By Hook Law Center
Medicare Advantage patients are generally subject to a small copayment whenever they see a doctor, after which the visit is completely covered. This is in contrast to having to pay a deductible and then coinsurance – typically 20 percent – which is usually the case under regular Medicare. This generally eliminates the need for a supplemental Medigap policy.
Another attractive feature of Medicare Advantage plans is that they usually cover products and services not covered by regular Medicare, such as prescription drugs and custodial care. Some also cover hearing and vision care, gym memberships, and other services.
These perks do not come without a cost. The primary method by which Medicare Advantage plan providers reduce expenses is limiting the doctors and other providers that a patient can see to a particular network. If a patient voluntarily sees out-of-network providers, they must pay the full cost.
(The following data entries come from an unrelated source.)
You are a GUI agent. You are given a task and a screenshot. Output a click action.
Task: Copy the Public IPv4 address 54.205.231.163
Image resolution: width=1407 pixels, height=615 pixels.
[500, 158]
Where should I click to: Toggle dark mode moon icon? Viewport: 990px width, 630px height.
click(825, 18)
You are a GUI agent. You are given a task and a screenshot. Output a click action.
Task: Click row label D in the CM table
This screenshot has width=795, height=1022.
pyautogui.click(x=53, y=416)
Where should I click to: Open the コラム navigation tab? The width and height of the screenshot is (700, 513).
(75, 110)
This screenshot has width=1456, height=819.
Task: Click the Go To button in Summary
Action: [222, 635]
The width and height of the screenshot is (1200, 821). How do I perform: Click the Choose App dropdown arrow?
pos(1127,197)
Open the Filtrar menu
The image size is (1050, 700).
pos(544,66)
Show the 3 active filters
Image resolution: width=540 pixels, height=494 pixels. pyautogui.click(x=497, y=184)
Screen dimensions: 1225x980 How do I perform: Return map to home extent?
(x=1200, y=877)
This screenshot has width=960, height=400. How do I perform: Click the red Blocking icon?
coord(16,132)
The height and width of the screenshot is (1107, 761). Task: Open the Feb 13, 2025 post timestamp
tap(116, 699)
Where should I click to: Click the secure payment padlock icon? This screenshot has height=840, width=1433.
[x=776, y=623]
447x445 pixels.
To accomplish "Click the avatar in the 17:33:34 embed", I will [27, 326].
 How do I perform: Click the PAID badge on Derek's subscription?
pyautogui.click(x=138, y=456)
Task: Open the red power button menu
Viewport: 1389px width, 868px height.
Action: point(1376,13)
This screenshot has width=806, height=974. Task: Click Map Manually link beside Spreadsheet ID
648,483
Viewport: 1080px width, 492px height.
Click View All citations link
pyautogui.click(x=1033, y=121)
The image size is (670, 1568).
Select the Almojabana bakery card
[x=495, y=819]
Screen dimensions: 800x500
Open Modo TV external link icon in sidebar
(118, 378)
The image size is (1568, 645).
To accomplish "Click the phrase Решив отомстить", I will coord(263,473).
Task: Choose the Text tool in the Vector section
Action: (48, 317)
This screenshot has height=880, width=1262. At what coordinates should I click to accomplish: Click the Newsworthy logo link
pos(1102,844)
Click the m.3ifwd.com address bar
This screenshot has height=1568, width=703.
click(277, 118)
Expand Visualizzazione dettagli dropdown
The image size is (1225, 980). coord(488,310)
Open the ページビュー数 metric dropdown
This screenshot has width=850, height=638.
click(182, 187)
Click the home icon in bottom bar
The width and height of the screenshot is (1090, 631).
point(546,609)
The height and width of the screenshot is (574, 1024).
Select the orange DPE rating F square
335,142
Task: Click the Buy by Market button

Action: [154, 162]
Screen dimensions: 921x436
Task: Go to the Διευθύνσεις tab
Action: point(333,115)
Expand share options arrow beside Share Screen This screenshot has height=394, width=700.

However, if a patient’s in-network physician orders medical services not offered by any in-network provider, the Medicare Advantage plan is required by law to pay for those services at an out-of-network provider as long as those services are normally covered by Medicare.
Another cost-cutting measure is to prohibit patients from seeing specialists on their own; patients must be referred to specialists by their primary care physicians. However, plan administrators strongly discourage physicians from referring patients to specialists unless it is absolutely necessary.
These are the primary differences between regular Medicare and Medicare Advantage. If you need to reduce your medical costs and do not mind having to see only in-network health care providers, Medicare Advantage may be right for you.